These are my notes for Release It: Design and Deploy Production-Ready Software 2nd Edition by Michael T. Nygard.
I’m not sure how I found this book but it is likely from a search for SRE books. The fact that I’ve been reading this book on and off for about 8 months says two things:
- I enjoyed the book enough to keep reading it - otherwise I would have stopped
- It started to feel a little less relevant to my job as my SRE responsibilities ramped up
Overall, the book was enjoyable to read and a good balance between information density and understandability. The case studies were quite enjoyable!
The main things I learned about were system design patterns, circuit breakers, bulkheads, backpressure, deceleration zones, leaky bucket, governors, multihoming, load balancing, and canary deploys.

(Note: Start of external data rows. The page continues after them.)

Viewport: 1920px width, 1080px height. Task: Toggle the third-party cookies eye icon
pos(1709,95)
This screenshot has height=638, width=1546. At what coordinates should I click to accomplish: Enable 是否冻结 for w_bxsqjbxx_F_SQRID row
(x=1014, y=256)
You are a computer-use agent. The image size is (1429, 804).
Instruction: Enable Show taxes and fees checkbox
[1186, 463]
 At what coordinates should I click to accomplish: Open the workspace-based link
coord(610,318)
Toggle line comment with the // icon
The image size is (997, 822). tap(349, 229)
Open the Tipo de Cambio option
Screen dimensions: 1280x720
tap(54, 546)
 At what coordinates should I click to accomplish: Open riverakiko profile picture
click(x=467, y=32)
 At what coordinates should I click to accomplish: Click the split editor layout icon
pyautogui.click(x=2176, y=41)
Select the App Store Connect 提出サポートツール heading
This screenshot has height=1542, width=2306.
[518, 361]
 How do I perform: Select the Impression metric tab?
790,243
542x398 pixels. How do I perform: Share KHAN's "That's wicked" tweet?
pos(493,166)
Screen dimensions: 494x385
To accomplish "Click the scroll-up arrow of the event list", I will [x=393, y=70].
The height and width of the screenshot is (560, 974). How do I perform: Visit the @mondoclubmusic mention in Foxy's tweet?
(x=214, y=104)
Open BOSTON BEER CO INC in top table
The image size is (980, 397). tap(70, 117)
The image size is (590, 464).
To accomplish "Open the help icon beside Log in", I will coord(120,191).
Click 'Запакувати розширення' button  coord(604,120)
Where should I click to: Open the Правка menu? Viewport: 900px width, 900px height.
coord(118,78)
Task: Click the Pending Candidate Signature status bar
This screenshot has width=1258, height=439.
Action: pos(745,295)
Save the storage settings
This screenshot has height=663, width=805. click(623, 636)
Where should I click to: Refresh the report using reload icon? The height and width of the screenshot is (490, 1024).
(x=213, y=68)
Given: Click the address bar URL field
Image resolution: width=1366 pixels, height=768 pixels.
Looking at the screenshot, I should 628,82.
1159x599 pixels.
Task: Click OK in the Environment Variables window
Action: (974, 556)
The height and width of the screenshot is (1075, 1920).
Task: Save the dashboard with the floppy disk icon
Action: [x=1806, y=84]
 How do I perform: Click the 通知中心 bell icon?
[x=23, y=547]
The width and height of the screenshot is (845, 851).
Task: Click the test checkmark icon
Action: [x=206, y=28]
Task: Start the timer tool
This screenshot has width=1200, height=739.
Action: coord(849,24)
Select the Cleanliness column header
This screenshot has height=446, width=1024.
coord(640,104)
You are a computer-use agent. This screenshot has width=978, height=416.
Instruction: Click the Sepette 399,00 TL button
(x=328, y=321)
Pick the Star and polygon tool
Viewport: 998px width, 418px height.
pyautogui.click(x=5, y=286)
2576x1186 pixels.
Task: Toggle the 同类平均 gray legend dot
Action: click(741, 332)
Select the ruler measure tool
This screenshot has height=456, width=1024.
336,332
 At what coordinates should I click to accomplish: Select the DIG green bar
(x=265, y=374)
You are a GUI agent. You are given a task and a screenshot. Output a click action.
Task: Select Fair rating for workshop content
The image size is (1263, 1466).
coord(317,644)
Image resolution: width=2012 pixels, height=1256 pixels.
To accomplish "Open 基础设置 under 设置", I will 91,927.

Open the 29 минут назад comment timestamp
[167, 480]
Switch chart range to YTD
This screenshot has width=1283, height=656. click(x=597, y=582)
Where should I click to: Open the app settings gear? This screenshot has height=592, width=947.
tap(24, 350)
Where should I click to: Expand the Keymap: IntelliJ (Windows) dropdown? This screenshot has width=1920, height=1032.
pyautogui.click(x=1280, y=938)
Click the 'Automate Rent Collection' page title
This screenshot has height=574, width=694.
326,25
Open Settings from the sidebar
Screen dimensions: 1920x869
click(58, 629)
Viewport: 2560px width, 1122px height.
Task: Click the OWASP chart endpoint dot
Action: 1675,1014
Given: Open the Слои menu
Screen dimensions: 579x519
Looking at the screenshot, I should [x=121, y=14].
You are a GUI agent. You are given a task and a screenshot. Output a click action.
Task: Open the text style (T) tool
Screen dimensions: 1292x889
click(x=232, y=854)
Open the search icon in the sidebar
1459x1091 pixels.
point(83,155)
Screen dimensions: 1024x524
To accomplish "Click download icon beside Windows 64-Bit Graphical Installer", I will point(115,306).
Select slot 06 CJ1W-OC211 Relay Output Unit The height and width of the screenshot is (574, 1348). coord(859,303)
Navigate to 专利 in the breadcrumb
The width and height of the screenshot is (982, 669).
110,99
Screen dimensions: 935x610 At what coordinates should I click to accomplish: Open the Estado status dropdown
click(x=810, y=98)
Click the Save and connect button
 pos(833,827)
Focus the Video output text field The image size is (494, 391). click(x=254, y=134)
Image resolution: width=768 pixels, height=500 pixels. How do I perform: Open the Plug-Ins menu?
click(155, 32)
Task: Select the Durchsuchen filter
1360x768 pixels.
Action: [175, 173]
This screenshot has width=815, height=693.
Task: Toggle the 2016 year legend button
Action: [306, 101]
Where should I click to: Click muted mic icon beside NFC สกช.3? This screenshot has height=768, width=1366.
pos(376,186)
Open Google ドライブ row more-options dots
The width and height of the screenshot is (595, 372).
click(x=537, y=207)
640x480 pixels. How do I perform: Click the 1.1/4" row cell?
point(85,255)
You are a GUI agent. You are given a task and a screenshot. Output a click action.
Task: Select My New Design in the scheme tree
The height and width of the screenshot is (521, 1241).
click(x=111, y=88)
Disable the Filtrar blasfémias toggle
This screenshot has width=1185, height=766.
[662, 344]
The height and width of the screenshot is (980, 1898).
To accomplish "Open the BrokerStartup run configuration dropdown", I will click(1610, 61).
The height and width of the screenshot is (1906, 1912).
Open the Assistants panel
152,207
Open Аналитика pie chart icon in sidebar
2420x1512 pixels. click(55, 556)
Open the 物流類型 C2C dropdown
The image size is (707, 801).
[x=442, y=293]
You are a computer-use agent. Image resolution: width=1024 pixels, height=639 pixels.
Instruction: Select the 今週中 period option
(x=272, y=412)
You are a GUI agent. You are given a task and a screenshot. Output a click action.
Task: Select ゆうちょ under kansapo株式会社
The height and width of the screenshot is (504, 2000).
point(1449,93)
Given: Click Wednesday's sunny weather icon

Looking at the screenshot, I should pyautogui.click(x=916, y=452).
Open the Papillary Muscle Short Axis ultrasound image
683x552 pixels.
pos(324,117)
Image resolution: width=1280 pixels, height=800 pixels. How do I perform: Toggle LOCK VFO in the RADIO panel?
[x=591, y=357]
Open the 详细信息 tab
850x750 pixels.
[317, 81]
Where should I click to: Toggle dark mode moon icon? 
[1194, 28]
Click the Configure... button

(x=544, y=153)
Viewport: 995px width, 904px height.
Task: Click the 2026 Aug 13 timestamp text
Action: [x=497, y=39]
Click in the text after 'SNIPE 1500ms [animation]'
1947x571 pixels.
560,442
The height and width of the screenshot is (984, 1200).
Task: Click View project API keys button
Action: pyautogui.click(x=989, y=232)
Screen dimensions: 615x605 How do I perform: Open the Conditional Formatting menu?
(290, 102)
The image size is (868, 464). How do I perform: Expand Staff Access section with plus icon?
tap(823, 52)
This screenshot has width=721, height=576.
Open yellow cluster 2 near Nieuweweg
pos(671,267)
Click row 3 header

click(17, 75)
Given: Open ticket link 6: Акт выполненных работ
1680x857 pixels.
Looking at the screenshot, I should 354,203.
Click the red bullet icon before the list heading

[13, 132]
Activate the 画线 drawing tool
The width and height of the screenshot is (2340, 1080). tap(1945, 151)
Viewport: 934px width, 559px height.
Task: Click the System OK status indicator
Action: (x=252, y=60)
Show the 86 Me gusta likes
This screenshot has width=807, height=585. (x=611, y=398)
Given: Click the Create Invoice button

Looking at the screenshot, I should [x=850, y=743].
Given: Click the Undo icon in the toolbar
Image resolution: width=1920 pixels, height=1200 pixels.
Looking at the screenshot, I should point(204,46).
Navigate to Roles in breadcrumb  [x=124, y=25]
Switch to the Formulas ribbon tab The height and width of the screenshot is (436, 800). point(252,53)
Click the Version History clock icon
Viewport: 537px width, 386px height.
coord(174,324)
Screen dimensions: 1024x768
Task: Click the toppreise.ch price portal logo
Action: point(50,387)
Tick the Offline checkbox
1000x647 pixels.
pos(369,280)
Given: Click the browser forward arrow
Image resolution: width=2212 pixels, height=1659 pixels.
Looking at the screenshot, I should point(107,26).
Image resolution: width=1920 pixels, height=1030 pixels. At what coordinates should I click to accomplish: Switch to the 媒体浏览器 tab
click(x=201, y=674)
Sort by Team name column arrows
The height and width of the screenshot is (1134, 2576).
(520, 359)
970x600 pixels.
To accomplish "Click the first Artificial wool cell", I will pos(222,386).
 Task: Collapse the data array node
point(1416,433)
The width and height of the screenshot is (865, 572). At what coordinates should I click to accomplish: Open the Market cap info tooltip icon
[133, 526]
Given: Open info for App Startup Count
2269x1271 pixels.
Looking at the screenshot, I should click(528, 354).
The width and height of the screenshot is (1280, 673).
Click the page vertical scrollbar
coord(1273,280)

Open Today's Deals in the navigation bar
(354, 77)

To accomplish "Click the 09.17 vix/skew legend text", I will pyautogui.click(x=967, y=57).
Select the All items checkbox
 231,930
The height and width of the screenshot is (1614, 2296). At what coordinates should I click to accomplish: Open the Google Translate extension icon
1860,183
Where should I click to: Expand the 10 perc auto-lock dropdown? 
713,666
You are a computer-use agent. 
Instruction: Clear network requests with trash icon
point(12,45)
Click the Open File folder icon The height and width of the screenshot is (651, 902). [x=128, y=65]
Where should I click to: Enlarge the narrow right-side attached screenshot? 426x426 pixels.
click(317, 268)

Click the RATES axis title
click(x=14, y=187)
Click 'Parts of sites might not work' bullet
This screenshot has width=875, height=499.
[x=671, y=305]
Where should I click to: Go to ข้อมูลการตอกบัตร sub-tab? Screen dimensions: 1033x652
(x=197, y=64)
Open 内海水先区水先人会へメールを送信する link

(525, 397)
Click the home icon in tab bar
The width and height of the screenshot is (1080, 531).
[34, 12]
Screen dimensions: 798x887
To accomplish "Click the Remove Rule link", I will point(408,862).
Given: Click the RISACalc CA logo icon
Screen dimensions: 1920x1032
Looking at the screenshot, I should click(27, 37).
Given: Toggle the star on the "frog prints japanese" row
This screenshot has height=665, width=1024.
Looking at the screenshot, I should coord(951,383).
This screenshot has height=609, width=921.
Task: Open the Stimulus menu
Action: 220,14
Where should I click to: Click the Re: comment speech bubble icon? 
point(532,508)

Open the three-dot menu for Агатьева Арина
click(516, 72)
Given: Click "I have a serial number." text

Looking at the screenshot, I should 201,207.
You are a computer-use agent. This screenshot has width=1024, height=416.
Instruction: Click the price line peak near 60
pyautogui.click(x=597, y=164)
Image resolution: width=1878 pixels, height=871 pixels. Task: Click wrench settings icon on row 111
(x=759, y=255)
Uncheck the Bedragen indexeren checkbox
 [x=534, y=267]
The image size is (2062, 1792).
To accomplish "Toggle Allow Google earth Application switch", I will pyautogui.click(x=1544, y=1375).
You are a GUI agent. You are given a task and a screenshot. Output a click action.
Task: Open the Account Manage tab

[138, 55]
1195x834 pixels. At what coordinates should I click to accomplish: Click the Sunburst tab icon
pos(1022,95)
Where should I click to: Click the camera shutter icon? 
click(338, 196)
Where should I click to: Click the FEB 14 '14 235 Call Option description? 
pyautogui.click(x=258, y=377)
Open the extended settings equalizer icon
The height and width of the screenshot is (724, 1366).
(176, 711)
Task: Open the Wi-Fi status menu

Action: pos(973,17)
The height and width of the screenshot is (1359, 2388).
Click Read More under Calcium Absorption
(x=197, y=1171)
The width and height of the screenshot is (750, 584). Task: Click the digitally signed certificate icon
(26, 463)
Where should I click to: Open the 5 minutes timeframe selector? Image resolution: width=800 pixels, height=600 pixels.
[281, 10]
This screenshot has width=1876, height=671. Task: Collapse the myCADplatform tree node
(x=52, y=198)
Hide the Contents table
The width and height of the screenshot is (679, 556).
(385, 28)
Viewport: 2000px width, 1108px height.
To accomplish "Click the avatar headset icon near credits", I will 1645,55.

I made a list of all the books in the bibliography here: openlibrary.org/people/raybb/lists/OL200793L
Some things from the book:
- “The major dangers to your system’s longevity are memory leaks and data growth. Both kinds of sludge will kill your system in production. Both are rarely caught during testing.”
- “Just as auto engineers create crumple zones—areas designed to protect passengers by failing first—you can create safe failure modes that contain the damage and protect the rest of the system.”
- “Once established, a TCP connection can exist for days without a single packet being sent by either side.”
- “Every integration point will eventually fail in some way, and you need to be prepared for that failure.”
- “Partitioning servers with Bulkheads,, can prevent chain reactions from taking out the entire service—though they won’t help the callers of whichever partition does go down. Use Circuit Breaker on the calling side for that.”
- “It would be wonderful if there was a way to keep things in the session (therefore in memory) when memory is plentiful but automatically be more frugal when memory is tight. Good news! Most language runtimes let you do exactly that with weak references.”
- “some servers are handling more than a million concurrent connections”
- “If you’re dealing with vendor code, it may also be worth some time beating them up for a better client library.”
- “Any special offer meant for a group of 10,000 users is guaranteed to attract millions. The community of networked bargain hunters can detect and share a reusable coupon code in milliseconds.”
- “For service providers, use Handshaking and Backpressure to inform callers to throttle back on the requests. Also consider Bulkheads to reserve capacity for high-priority callers of critical services.”
- “Build in deceleration zones to account for momentum. Suppose your control plane senses excess load every second, but it takes five minutes to start a virtual machine to handle the load. It must make sure not to start 300 virtual machines because the high load persists.”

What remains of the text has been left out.